DIFM (and any other LL veteran) - as i read your diary, it sounded like you spent a lot of time in the pool, often up to 3 hours per day. What exactly did you do in the pool? Did you walk upright? Did you swim strokes? the reason I ask is I am literally at the Homewood Suite where I believe you stayed and the pool gets shallow...were you able to actually walk to the shallow end without fear of snapping the nail? I got in it for the first time today and was a little weary. I weigh 165lb
Thanks for any input
Mayor Mark
I walked forward, backwards, and side-by-side in the pool where the water was about up to my nipples. That's as shallow as I was allowed to go. I think the precice nail is stronger than 75 lb, and that they're just being overly cautious. Don't get so scared about breaking the nail. Worry more about getting flexible and stronger.
The 1 million dollar question is though, given your current physical and mental state post LL, would you still do it if you were able to go back to the day before surgery?
Or to be even more clear, are the stuff we tell each other and ourselves in the forum are anywhere near the truth? That with added height will come more respect, sociability, attention from women or whatever?
I can't answer the first question until the whole LL thing is finished. If my bone doesn't fully heal and I need a bone graft and the bone graft fails or some other bad stuff happens during rod removal, etc. then yea, I wouldn't have done it if I had the chance. If my legs do heal well and my rod removal is all fine and there's no permanent pain, then yes I'd do it again. I don't care that much about the diminished athletic ability, because my happiness or income doesn't depend on it. But I would probably not do this surgery if I enjoyed sports regularly.

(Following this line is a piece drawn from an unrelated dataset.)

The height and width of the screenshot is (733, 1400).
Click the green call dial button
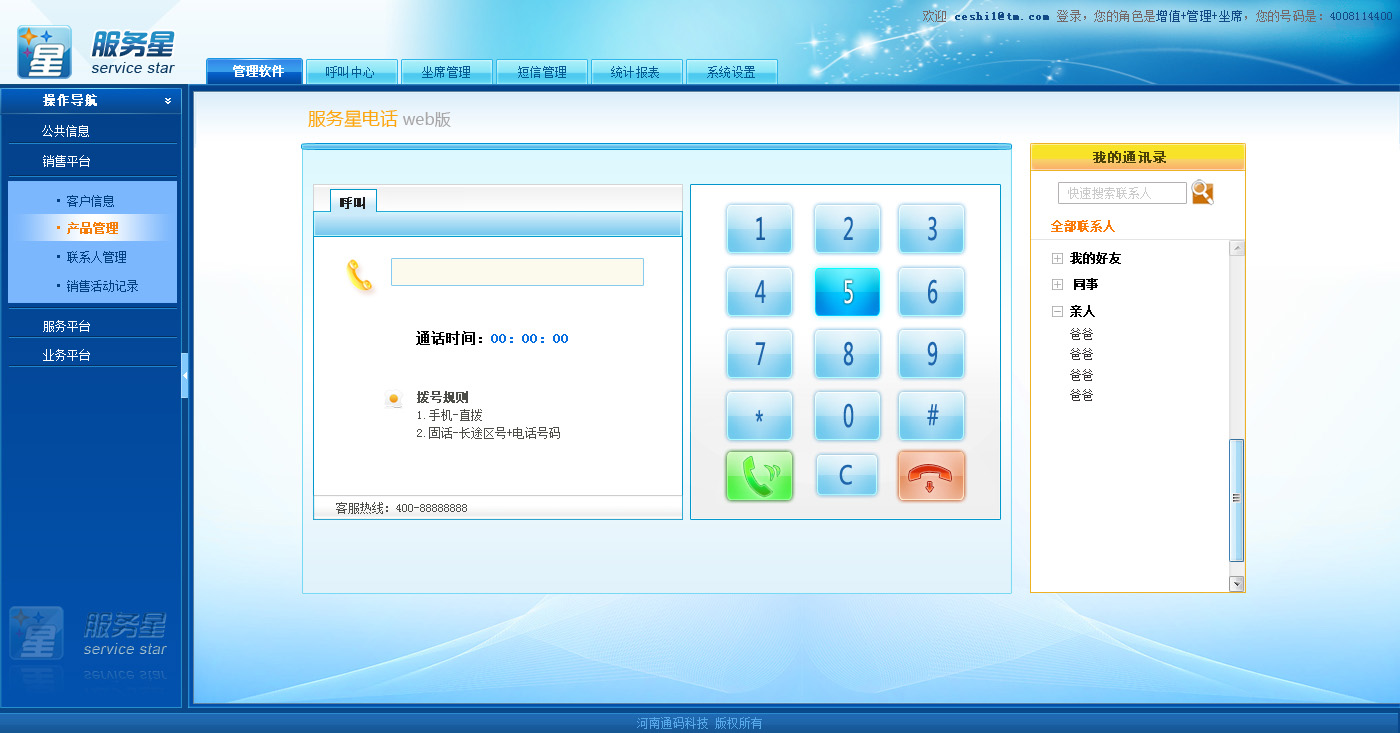[x=759, y=475]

Would I do it again if I were 5'9" - such as doing tibias and adding more inches? Not really. If I were around 5'4"-5'6", I would. Crossing over that barrier between short and average height is a pretty good feeling. Being short sucks, as we all know or else we wouldn't be here in the forums. But being average in height isn't so bad. I don't feel any more discrimination or looks of disgust because of my height.
I'd say yes, there's a difference in respect and attention when your height is higher. But I think the most glaring difference is that a girl who used to be taller than you would now be willing to date you as opposed to not if you were shorter than her. That's about the biggest difference. I went back to see some of the girls who used to not like me because of my height, and they still did not like me. So height is not the definitive factor on whether a girl will like you or not. It's more like a part of a checklist and if height was the tipping point that made her not like you, then even if she liked you now now that you're taller, then your relationship is still very fragile. An analogy would be like if height were your physical education grade in school. But that's only one class out of the 10 classes you have to take. When you're short, you have a failing grade in that class. But if you fail in all other classes, then it doesn't matter that much if you get an A in physical education, because your overall grade is still a failure. Let's say that getting into college is like getting respect from girls and peers. So yes, if you're trying to get into college with a sports scholarship, then you'll be rejected immediately because of your physical education grade. They won't even care if all your other grades are A's. But there are also college who don't care about your PE grade, and you could fail that class all you want as long as your other grades are great. And then perhaps there's that rare chance that you barely made the cut off of the college just because your PE grade bumped up from the C to an A. But you're still at the bottom of the class at that college. That means that you'll have a lot of trouble at that college, because you're the worst student there. So my point is, improve yourself in all other areas first if you really want to see a big improvement in yourself. Otherwise you're just pouring a glass of water into a forest fire.
Some girls don't care about your height, too. Which explains why I've never really had a long gap in time when I didn't have a girlfriend. There's plenty of cute girls under 5'5". So don't ever do this surgery for a girl or for anyone's respect for that matter. They're not worth all the pain and money and time loss. Do it for yourself, because you're the only person worth doing this for. If your height is the only thing that's holding you back from loving yourself and losing all this time/money isn't going to affect you that much, then go ahead and do this surgery. That was the situation that I was in when I made this decision to do the surgery.
Seeing over crowds at concerts is also an added bonus.